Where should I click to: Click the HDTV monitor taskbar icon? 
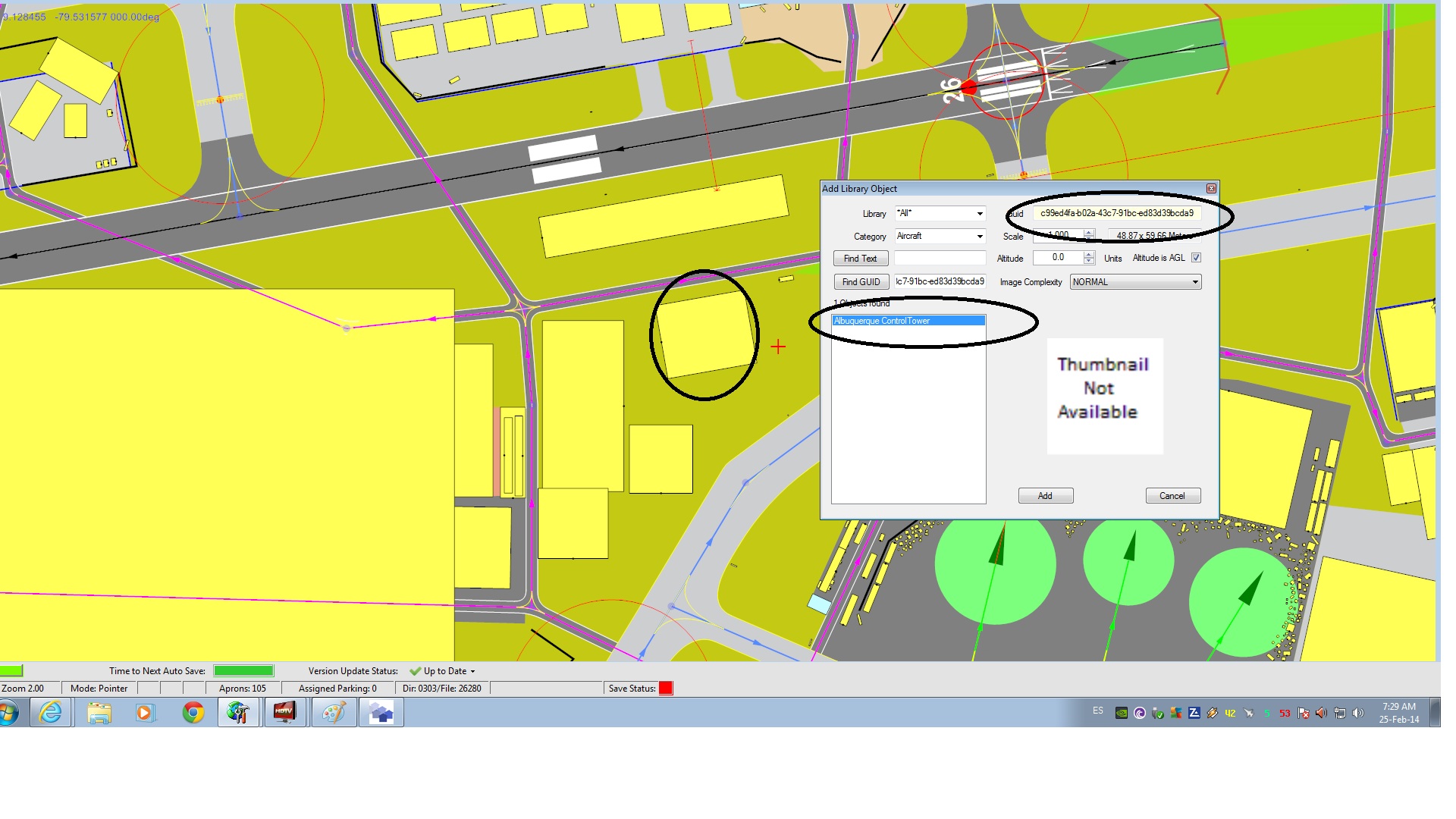(x=284, y=713)
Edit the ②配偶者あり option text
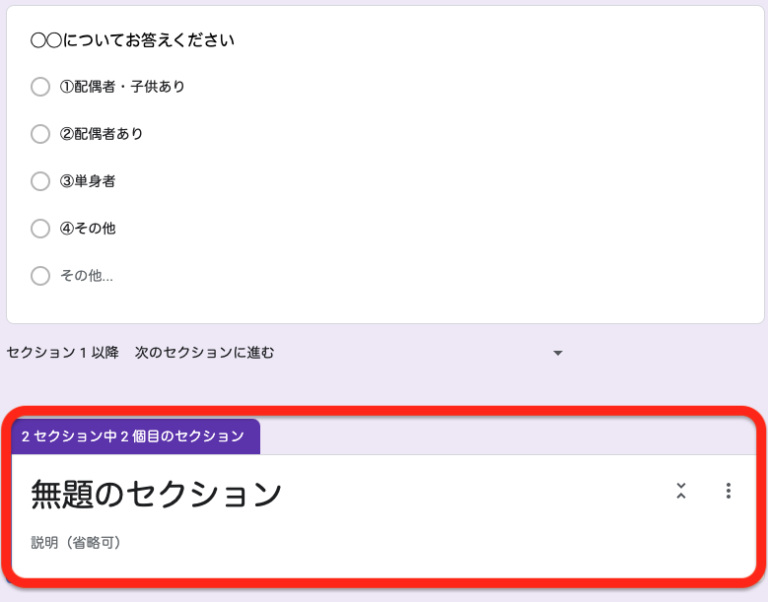Screen dimensions: 768x602 pyautogui.click(x=101, y=134)
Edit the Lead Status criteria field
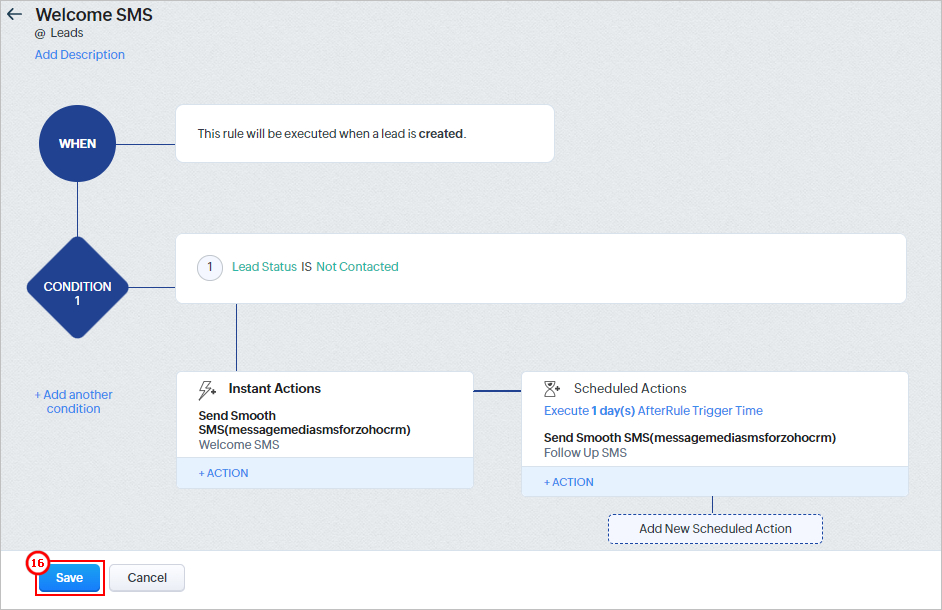 (x=264, y=267)
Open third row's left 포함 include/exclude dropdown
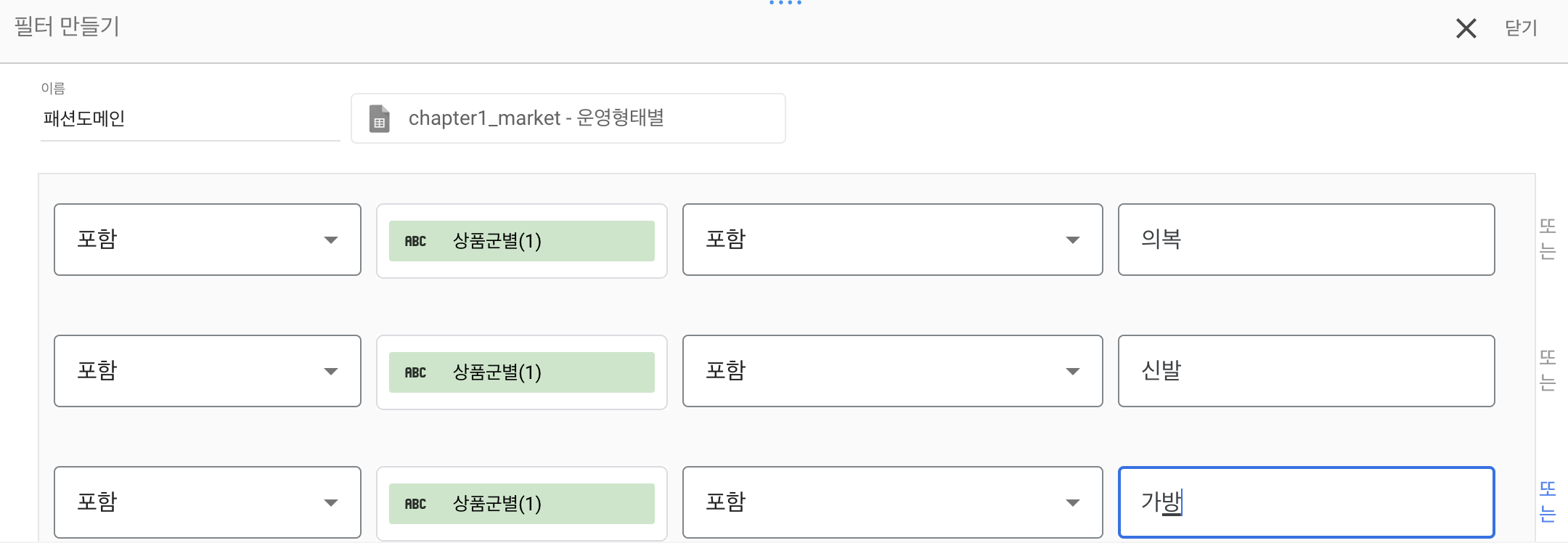This screenshot has width=1568, height=543. 207,502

» **Task requirements**:
Copy out every line of the material above word for word, leaving out the pictures.

» **Result of this task**:
Where should I click to: Click the HDTV monitor taskbar icon? 
(x=284, y=713)
Edit the ②配偶者あり option text
Screen dimensions: 768x602 pyautogui.click(x=101, y=134)
Edit the Lead Status criteria field
 (x=264, y=267)
Open third row's left 포함 include/exclude dropdown
This screenshot has width=1568, height=543. 207,502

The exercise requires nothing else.